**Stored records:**

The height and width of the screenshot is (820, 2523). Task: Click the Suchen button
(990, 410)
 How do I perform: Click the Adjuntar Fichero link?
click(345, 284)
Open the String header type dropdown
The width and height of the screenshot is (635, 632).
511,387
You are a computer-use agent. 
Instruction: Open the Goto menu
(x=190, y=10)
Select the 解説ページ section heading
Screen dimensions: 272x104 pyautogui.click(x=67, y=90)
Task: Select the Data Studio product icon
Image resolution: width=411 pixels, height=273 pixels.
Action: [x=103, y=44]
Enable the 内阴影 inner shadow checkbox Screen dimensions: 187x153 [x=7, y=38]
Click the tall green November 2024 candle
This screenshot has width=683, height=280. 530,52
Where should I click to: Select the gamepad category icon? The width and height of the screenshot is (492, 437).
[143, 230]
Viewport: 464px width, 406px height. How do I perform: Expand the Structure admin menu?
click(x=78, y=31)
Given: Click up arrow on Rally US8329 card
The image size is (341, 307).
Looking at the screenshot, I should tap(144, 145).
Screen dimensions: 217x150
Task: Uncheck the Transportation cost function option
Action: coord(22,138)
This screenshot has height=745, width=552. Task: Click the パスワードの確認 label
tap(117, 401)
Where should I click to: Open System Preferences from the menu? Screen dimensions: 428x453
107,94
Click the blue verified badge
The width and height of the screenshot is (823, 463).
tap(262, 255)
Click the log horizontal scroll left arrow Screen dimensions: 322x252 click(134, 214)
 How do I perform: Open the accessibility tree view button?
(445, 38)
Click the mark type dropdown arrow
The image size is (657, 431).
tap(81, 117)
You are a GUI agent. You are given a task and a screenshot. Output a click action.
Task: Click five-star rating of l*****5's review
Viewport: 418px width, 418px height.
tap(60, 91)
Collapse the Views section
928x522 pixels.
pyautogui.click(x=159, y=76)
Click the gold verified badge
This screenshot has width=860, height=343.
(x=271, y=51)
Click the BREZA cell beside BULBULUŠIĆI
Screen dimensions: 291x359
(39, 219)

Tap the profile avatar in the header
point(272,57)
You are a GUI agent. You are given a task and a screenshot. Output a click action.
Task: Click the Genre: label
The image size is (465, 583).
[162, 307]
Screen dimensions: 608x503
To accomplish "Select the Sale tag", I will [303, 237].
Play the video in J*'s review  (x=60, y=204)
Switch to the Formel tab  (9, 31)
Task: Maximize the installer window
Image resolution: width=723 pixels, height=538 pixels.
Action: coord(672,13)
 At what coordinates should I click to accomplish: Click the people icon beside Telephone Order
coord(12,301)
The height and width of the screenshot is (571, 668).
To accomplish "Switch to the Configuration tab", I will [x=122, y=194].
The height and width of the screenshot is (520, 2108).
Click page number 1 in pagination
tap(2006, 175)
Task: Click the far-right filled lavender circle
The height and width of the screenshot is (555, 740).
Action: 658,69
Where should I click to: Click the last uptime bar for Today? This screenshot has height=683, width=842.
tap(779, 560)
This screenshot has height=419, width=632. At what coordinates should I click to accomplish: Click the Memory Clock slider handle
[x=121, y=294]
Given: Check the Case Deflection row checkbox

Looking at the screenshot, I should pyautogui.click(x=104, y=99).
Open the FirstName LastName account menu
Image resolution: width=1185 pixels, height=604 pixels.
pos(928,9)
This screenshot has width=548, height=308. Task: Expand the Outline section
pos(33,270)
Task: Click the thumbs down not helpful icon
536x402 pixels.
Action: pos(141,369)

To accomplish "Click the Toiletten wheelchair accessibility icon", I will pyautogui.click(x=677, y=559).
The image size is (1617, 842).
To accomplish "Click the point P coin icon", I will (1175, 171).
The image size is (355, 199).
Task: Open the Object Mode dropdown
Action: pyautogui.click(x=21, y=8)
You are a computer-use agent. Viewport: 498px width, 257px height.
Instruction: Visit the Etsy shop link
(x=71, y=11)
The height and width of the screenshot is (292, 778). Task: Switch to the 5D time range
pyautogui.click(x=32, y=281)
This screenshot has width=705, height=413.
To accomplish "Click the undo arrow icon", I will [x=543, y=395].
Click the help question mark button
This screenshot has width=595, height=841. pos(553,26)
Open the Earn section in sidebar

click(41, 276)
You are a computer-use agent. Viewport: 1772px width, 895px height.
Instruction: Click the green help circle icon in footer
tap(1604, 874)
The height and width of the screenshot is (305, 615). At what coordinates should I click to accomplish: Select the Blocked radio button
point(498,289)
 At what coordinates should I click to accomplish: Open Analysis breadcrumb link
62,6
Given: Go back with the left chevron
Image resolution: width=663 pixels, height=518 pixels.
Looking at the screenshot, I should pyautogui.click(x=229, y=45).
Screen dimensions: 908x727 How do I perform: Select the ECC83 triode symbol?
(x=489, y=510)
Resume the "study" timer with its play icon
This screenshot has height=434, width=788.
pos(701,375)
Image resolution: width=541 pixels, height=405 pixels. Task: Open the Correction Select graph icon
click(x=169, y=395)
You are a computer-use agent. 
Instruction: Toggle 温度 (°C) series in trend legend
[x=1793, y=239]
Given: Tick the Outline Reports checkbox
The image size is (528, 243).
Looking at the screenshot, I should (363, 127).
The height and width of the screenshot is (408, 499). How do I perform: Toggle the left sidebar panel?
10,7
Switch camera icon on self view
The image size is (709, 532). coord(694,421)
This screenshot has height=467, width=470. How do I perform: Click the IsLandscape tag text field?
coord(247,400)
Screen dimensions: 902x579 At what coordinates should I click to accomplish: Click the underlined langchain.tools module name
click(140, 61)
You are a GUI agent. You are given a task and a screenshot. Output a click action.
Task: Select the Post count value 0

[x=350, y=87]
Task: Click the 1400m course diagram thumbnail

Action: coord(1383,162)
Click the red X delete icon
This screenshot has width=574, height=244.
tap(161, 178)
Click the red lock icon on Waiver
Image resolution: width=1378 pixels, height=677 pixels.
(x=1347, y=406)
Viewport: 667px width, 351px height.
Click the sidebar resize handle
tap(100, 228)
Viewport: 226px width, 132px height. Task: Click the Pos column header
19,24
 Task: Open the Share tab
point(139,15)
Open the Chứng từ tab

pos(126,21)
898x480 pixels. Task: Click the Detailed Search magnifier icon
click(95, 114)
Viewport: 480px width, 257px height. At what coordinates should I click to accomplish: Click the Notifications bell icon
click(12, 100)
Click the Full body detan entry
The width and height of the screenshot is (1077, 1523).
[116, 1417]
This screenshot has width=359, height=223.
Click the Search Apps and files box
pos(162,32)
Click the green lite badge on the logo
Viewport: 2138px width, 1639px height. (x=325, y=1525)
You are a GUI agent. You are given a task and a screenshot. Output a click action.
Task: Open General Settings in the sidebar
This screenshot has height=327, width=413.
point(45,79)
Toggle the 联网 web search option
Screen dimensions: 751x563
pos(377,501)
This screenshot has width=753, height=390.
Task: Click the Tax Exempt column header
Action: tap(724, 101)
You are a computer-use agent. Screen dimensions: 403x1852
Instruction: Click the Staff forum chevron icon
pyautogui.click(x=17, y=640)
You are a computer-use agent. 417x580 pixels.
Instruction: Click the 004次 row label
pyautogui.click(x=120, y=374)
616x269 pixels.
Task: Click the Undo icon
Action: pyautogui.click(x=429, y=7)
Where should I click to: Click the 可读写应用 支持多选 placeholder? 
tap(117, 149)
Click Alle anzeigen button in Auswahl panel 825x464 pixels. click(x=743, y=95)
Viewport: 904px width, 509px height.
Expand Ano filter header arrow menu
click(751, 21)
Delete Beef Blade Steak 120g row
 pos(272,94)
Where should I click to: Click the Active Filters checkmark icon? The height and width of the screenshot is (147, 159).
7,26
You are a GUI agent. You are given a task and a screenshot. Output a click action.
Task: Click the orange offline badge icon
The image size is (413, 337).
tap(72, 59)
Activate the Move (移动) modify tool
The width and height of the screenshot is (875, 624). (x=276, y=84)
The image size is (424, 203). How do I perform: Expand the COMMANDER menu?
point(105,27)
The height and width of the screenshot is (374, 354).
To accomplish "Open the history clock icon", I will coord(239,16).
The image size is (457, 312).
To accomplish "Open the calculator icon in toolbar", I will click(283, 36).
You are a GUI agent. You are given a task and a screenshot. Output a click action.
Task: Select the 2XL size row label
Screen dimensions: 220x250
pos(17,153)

**YOUR GOAL:** Please list every line of the records that contains "computer".

**RESPONSE TO THIS EXERCISE:**
You are a computer-use agent. 
You are a computer-use agent. Viewport: 498px width, 257px height.
You are a computer-use agent. Viewport: 1772px width, 895px height.
You are a computer-use agent. 
You are a computer-use agent. Screen dimensions: 403x1852
You are a computer-use agent. 417x580 pixels.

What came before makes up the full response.